Seitdem der anglo-italienische Politologe Guido Giacomo Preparata („Die Ideologie der Tyrannei“, Berlin 2015, JF 48/15) nachgewiesen hat, welche immens systemstabilisierende Rolle das Werk des französischen Philosophen und Diversity-Gurus Michel Foucault als den „Diskurs der Vernunft“ vergiftende Herrschaftsideologie des Globalismus in den USA und zunehmend auch in Westeuropa, allen voran im vom kulturell homogenen Nationalstaat zur Bunten Republik umgebauten Deutschland spielt, ist das Hochpolitische solcher vermeintlich privaten „Flexibilisierung der Geschlechterbeziehungen“ offenkundig.
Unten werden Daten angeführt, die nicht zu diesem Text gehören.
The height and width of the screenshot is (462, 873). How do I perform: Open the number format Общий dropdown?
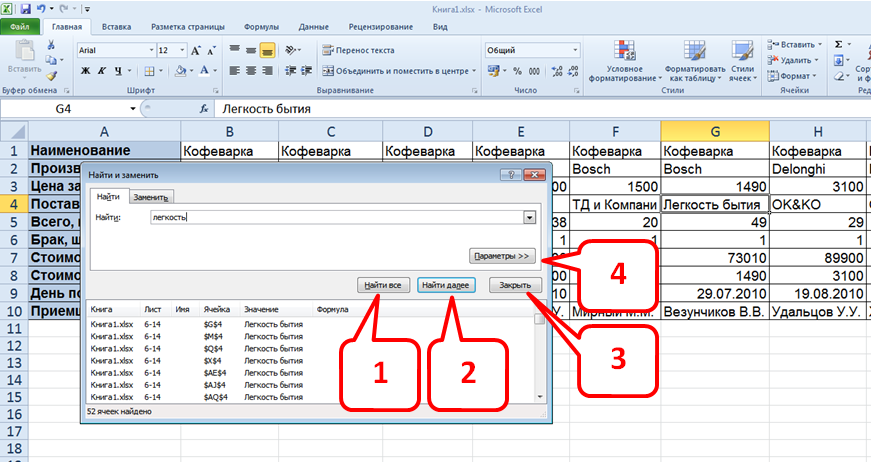575,50
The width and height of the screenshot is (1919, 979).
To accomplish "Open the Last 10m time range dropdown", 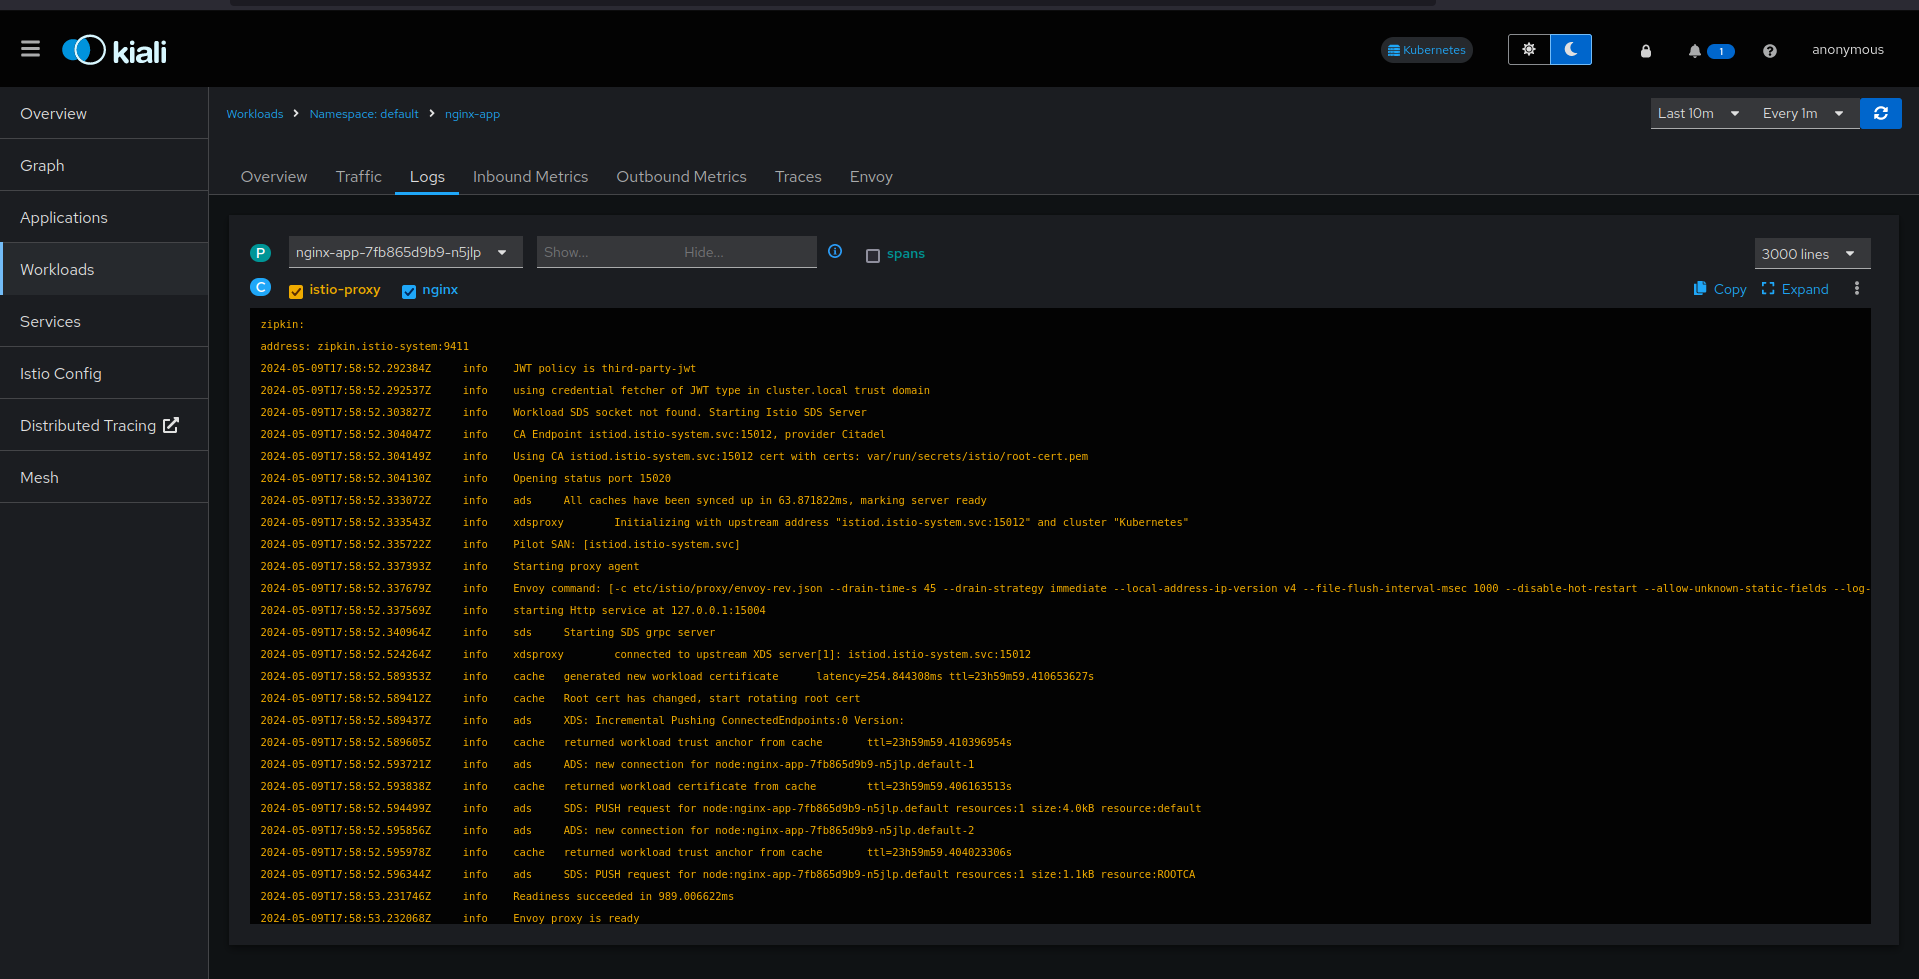I will (x=1698, y=114).
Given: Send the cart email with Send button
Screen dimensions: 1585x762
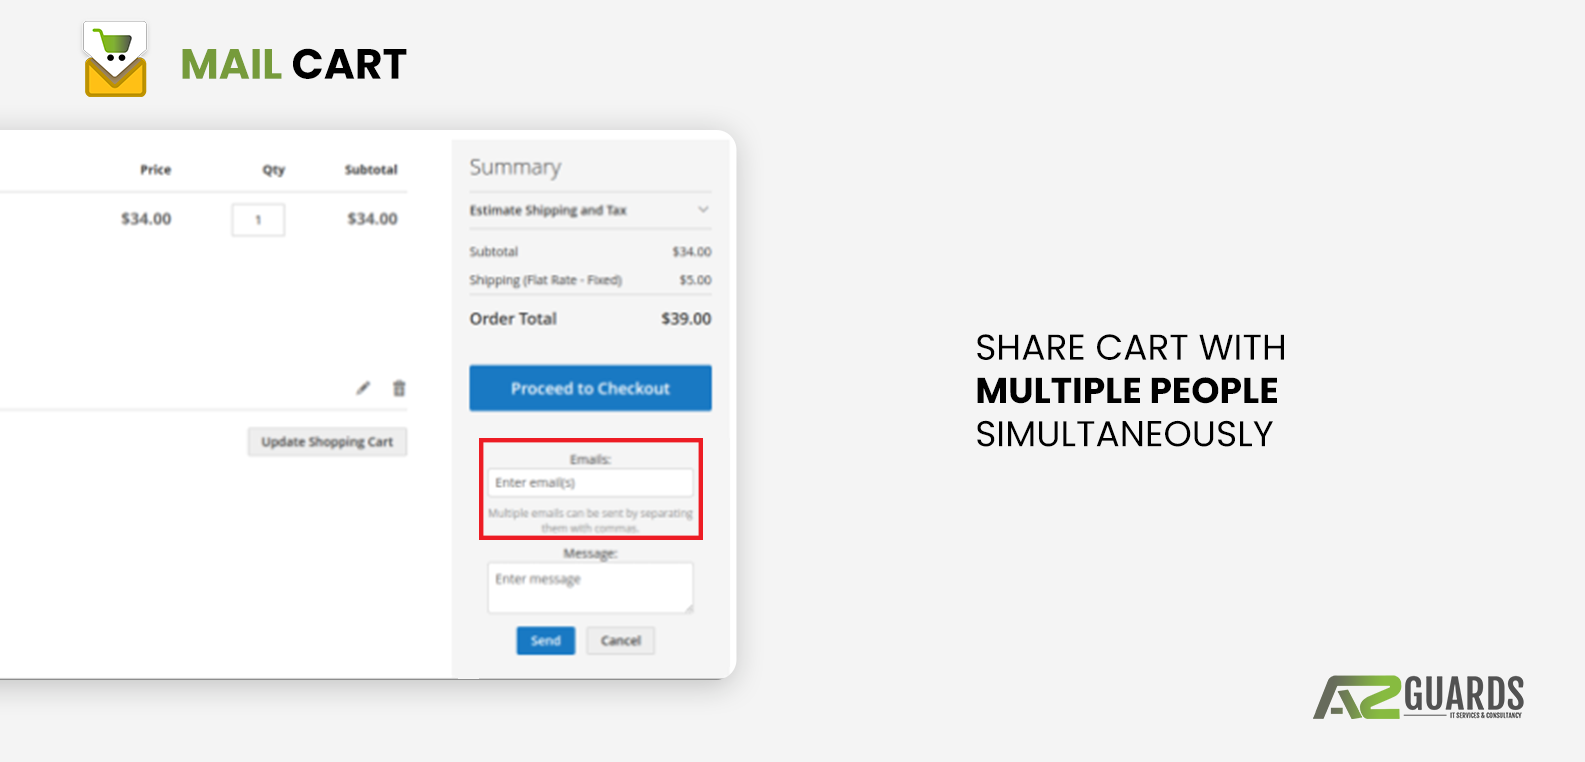Looking at the screenshot, I should 545,641.
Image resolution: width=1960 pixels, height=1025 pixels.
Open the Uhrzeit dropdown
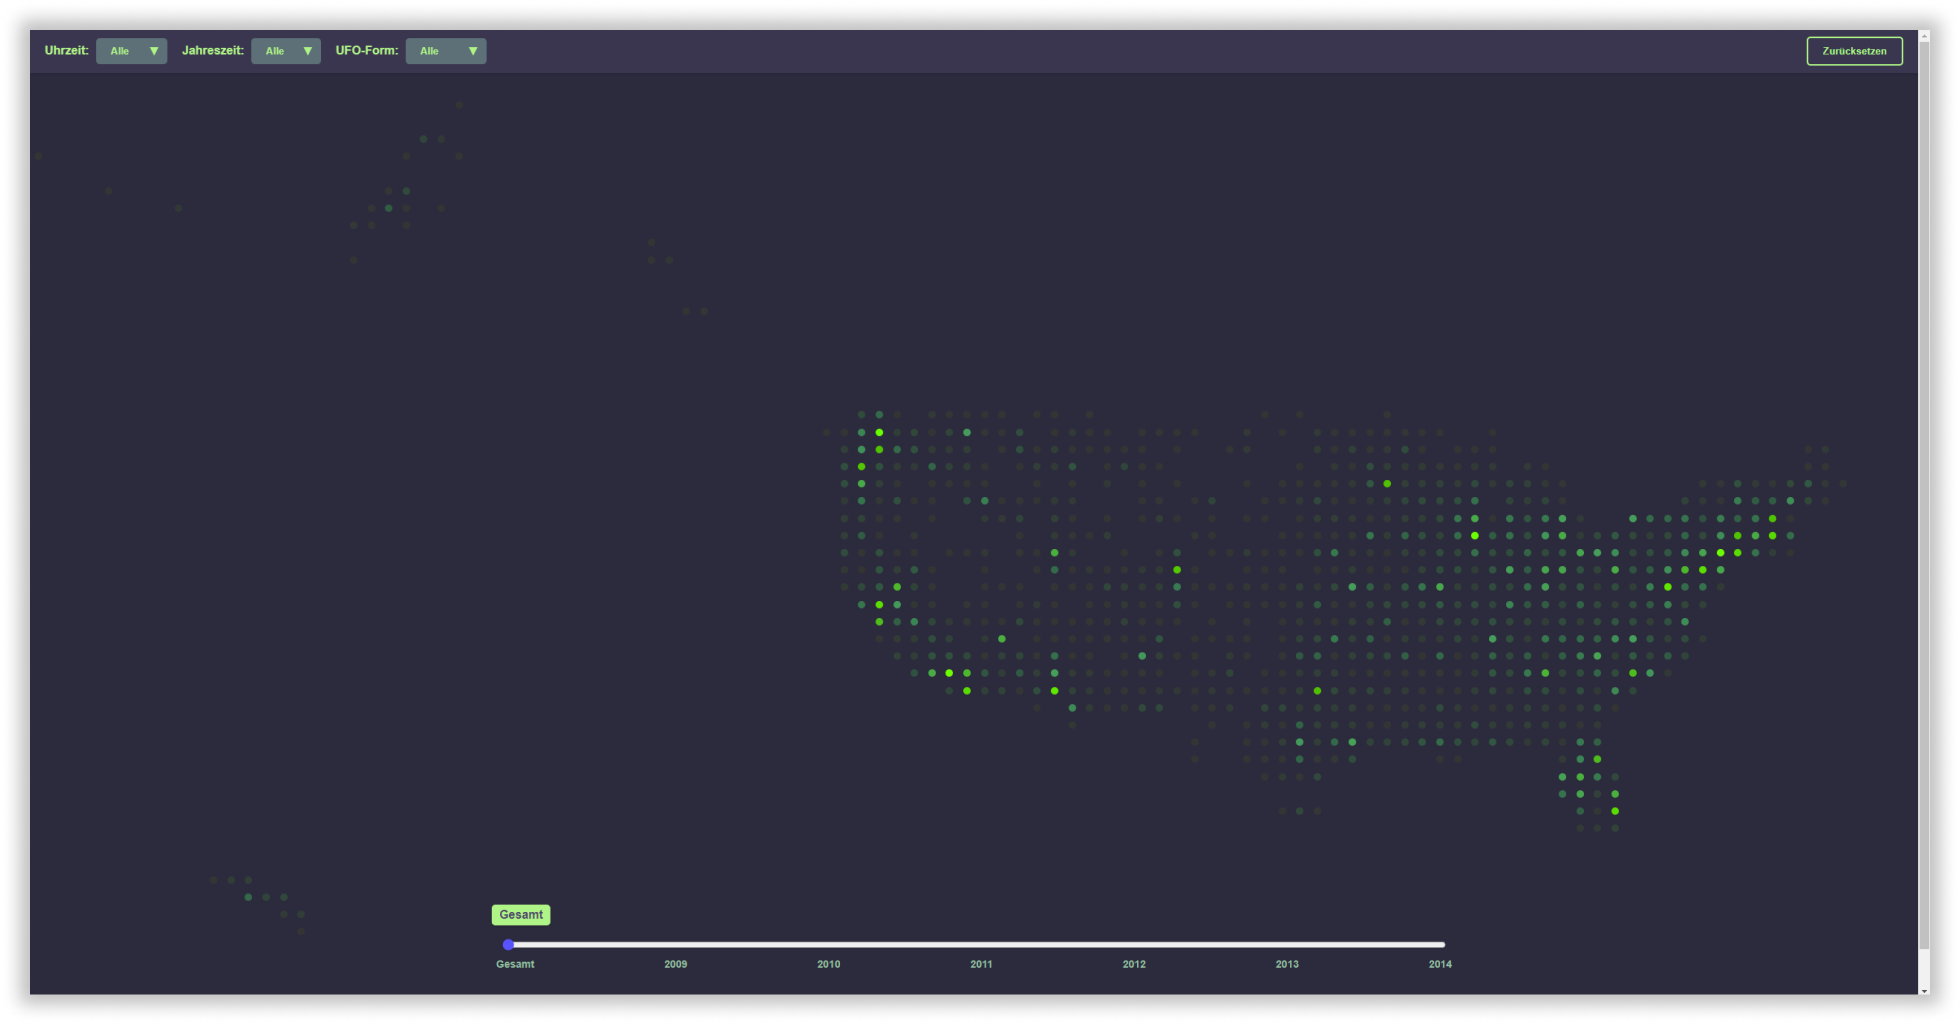click(130, 51)
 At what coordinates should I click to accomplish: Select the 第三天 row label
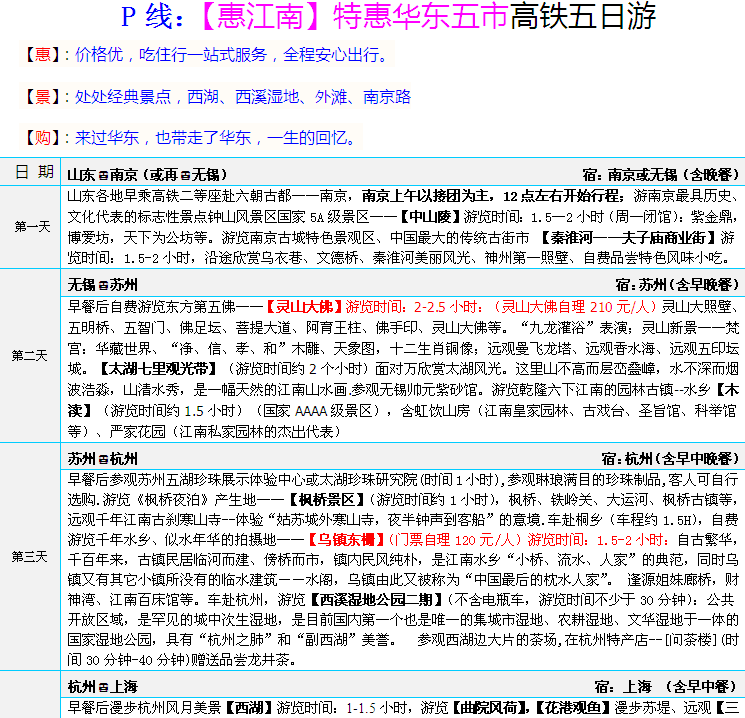31,557
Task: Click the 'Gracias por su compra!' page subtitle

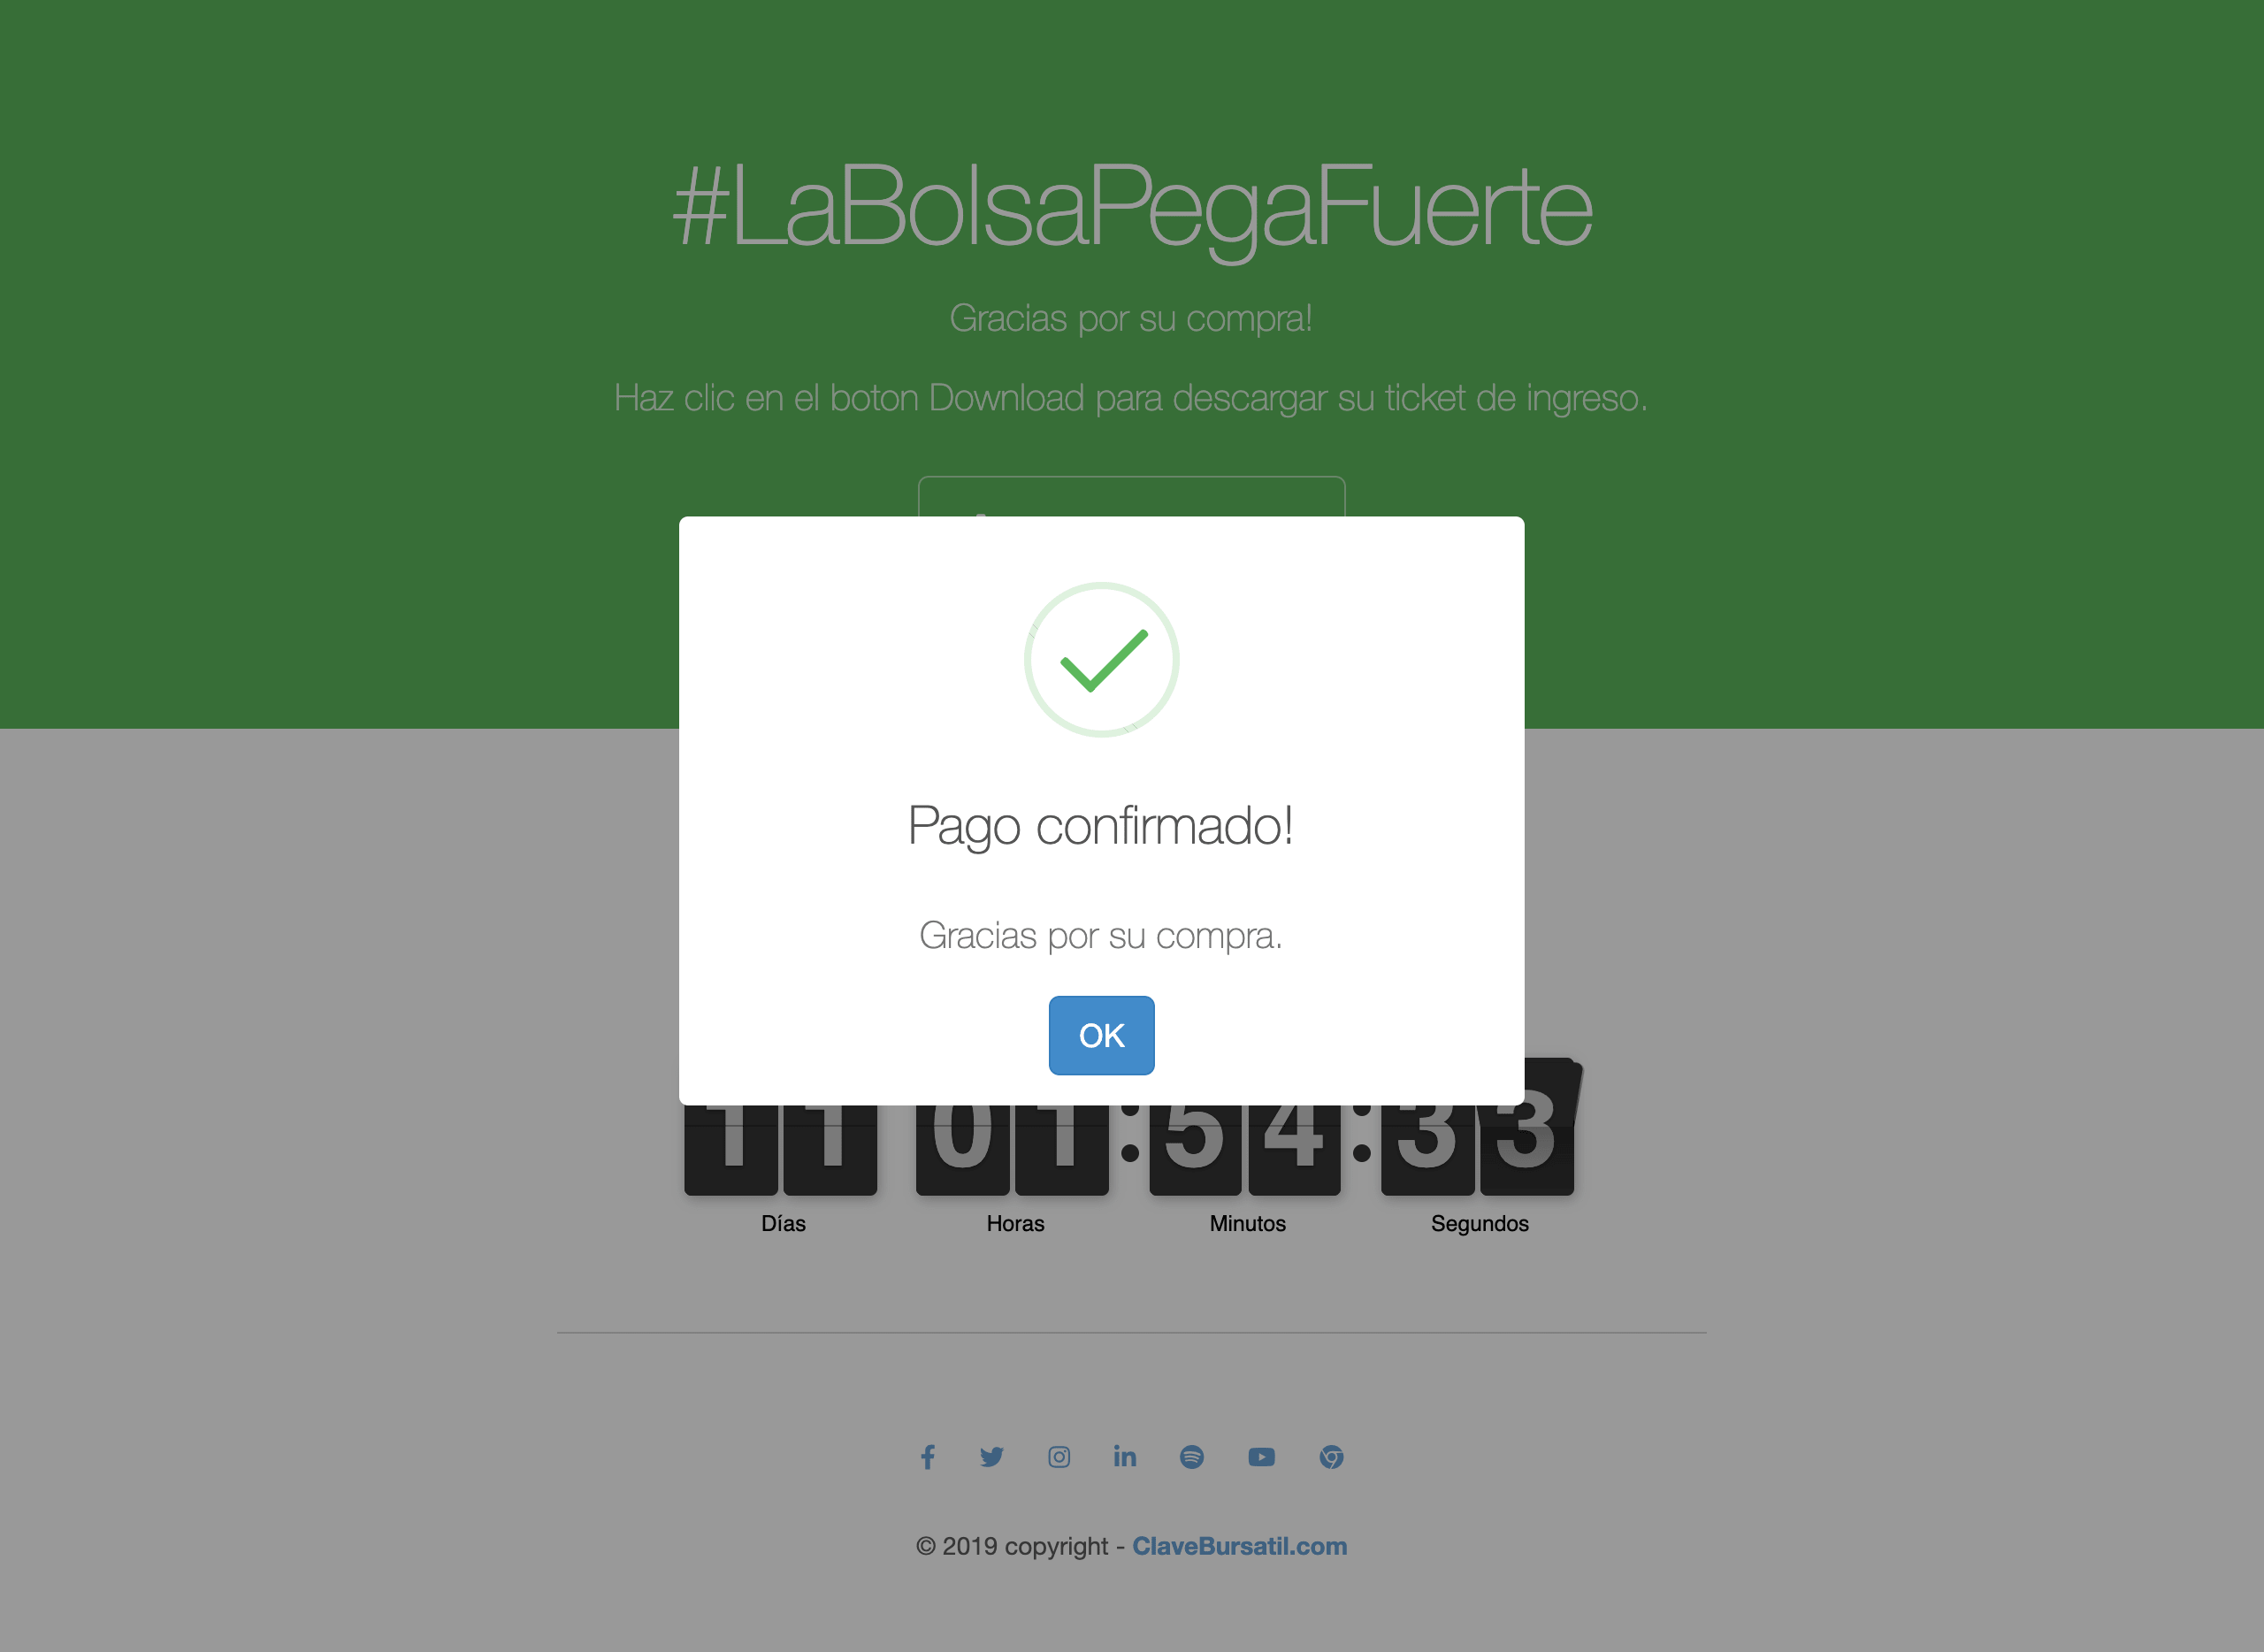Action: pyautogui.click(x=1131, y=318)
Darum darf eine von Verlindens Interview-Partnern, die „unverheiratete Brigitte (geb. 1950)“, all jene als legitime Erben des 68er-Utopismus ansehen, die mit dem „Absterben des Nationalstaates“ die Aussicht auf ein Ende „sexueller Zurichtung in der monogamen Einehe mit Kindern“ verknüpfen. 

Darin versteckt sich für die heftig mit „Brigitte“ sympathisierende Verlinden ein „Appell an die aktuell wirkmächtigen Generationen“, zuvörderst wohl an die vom US-Megaspekulanten und Foucault-Fan Georges Soros unlängst zur Hoffnungsträgerin der neoliberalen Brüsseler Antidemokraten ausgerufene Partei Bündnis90/Die Grünen, „neue Formen politischer Organisationen der Länder zu durchdenken“. Die natürlich jenseits des Nationalstaats zu finden sind, im „großen, einheitlichen Europa“, das als Idee „bereits eine Menge Menschen begeistern kann“. Was 1968 als Kulturkampf gegen die Einehe begann, mündet so in der grünen One-World-Vision grenzenlos klimaneutralen Swingerclub-Vergnügens.